Attempting to describe anything, whether real or imagined, requires ideas to be expressed. There are many modes of expression, however, we will focus on those words which become “terms”. For this reason, we will regularly post a short text on linguistics. This will analyse current topics, together with the need to be able to express ideas related to them, in the domain of translation and related fields.

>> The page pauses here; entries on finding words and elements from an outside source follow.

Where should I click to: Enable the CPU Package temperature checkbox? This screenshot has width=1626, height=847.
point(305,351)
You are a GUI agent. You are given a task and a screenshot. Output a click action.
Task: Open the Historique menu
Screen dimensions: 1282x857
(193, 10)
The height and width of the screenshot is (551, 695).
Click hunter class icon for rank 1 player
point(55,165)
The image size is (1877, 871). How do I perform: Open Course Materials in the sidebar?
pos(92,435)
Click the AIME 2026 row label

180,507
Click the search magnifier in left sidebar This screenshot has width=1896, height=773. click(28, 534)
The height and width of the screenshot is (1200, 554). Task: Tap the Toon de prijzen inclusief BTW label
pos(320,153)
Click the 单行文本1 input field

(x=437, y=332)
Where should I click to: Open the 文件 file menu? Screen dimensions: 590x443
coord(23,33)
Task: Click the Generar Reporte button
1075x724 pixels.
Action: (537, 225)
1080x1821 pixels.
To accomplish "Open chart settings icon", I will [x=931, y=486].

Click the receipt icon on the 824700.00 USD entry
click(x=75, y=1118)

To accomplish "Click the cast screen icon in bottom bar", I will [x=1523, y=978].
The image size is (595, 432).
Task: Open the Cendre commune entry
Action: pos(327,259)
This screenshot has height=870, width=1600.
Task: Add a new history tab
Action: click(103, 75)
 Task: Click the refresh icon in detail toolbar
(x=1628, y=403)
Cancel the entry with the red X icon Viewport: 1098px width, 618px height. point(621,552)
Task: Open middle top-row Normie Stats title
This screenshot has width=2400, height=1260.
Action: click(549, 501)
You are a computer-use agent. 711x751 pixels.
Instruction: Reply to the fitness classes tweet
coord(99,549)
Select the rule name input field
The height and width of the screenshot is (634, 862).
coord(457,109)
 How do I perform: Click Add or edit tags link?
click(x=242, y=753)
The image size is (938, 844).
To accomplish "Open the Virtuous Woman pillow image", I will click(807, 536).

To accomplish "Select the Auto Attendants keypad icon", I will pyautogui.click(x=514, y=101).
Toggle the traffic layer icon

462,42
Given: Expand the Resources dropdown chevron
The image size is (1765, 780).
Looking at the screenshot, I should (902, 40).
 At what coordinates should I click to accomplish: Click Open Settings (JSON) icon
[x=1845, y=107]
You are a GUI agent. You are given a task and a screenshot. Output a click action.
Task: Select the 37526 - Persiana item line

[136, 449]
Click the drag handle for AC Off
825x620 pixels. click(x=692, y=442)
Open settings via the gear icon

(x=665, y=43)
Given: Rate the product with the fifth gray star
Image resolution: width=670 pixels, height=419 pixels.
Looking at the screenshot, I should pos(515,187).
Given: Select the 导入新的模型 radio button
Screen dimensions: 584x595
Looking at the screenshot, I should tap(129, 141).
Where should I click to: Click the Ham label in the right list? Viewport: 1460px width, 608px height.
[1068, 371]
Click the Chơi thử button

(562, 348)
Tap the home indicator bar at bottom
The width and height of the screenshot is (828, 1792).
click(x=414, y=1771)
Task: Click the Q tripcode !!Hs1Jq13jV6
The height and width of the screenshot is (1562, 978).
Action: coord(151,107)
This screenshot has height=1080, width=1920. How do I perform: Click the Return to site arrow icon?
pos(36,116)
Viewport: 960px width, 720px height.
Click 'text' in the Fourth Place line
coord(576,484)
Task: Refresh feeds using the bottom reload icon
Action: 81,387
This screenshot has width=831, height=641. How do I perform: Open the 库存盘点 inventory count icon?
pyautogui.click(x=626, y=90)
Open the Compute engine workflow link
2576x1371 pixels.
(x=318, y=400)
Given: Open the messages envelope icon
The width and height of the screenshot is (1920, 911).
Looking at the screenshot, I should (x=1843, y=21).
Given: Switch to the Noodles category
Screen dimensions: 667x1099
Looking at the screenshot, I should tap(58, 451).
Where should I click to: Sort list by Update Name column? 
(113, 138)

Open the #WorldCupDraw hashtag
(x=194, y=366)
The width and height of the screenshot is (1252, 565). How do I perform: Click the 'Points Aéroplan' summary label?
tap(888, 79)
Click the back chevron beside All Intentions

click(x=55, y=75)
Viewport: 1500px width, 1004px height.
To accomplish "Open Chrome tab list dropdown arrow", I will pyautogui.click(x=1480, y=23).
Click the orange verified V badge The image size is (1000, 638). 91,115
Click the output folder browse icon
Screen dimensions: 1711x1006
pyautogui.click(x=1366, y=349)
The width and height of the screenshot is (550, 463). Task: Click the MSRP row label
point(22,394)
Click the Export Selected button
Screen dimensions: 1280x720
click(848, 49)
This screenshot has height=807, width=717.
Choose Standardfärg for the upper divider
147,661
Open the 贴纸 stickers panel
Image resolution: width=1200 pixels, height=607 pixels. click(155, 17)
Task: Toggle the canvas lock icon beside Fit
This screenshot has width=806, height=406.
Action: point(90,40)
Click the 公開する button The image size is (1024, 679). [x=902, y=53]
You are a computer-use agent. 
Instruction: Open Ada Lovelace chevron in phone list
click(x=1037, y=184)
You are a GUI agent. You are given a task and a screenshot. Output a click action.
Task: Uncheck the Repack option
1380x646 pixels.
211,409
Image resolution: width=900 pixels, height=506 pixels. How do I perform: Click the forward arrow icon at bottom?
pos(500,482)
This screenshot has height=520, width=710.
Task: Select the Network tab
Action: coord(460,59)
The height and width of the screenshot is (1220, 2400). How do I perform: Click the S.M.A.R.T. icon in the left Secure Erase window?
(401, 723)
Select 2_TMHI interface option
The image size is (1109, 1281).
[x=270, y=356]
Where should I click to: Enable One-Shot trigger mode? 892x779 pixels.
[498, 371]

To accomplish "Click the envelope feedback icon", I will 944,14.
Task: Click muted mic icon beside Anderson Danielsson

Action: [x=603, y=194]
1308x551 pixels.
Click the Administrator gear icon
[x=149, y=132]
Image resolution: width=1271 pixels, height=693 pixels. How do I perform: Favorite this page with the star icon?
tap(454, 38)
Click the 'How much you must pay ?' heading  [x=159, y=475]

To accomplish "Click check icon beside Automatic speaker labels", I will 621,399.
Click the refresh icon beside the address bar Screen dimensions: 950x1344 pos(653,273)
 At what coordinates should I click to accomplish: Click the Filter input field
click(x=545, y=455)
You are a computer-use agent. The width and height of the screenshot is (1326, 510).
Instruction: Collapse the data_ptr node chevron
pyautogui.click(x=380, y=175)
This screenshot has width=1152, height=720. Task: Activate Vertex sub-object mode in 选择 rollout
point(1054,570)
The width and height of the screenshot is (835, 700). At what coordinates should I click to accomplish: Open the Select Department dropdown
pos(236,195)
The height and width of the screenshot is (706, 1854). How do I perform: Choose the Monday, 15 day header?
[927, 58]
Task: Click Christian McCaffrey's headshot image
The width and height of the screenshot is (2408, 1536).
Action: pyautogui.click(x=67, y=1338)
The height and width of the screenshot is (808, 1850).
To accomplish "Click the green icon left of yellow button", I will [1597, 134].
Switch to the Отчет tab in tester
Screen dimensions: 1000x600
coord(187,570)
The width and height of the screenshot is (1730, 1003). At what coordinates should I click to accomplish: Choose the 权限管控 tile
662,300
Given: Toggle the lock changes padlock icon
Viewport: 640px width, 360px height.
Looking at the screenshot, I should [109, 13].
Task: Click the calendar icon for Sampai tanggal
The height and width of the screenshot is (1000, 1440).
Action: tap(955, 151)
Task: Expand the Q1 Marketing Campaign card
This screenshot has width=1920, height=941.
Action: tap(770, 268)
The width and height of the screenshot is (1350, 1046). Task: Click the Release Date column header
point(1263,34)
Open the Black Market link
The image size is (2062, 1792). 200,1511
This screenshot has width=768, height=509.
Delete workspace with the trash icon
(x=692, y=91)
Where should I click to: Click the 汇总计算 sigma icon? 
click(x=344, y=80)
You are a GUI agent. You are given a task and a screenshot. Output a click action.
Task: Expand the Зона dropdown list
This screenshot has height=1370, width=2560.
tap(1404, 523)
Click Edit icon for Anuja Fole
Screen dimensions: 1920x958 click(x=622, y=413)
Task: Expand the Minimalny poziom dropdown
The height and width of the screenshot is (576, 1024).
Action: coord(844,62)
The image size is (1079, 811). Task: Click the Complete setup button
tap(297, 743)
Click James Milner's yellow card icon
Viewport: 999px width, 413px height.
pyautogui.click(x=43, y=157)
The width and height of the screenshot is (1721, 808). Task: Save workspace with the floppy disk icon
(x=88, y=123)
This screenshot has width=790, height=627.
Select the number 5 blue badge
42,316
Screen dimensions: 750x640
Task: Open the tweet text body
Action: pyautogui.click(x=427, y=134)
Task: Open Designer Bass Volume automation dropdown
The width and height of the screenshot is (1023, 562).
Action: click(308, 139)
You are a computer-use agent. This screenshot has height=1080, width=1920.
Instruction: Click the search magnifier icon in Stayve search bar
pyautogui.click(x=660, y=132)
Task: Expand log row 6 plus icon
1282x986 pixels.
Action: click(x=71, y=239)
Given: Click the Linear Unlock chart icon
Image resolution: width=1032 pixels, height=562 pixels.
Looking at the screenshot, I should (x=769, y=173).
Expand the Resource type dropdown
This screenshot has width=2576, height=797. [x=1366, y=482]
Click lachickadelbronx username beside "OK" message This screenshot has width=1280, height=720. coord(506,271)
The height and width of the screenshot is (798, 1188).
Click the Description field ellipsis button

“Brocialism” and “brocialist” are pejorative terms used to men who have a certain set of political views. The word itself is a portmanteau of “bro”, a term often used to refer to men who behave in a casually sexist and juvenile manner, and “socialist”. Although more “official” definitions of the term are sadly lacking, Marc Tracy puts it succinctly in a satirical article for the US news magazine “New Republic”:

“The “brocialist” is generally a good leftist…But he has a gigantic blind spot when it comes to women, one that is both political (he is not sensitive to feminist concerns) and personal (he can be a pig).”

Therefore, “brocialist” may be seen as a form of criticism levelled at men on the left who ignore or neglect issues affecting women. It may also be used to describe men on the left, who, while identifying with feminist beliefs, nevertheless patronise and marginalise women.

Although Benjamin Silverman, an environmental studies graduate, claims to have coined the term in 2013, it has entered popular usage more recently: it has been levelled as an insult at some supporters of the (older, white and male) left-wing politicians Bernie Sanders and Jeremy Corbyn.  However, this term does not relate to all supporters of such politicians. Rather, it is a criticism of those who, for example, have directed abuse at female politicians critical of Sanders or Corbyn.

 It has been pointed out that men accused of brocialism are often well intentioned, wanting to help those less fortunate than themselves, but often ignorant of the privilege they have. Indeed, this may be the root of the problem: a belief by men on the left, who often support policies favouring women’s equality and rights, that they are less susceptible to being complicit the oppression of women.  Nevertheless, though many have suggested reasons behind the phenomenon, the question of how to address it isn’t so easy.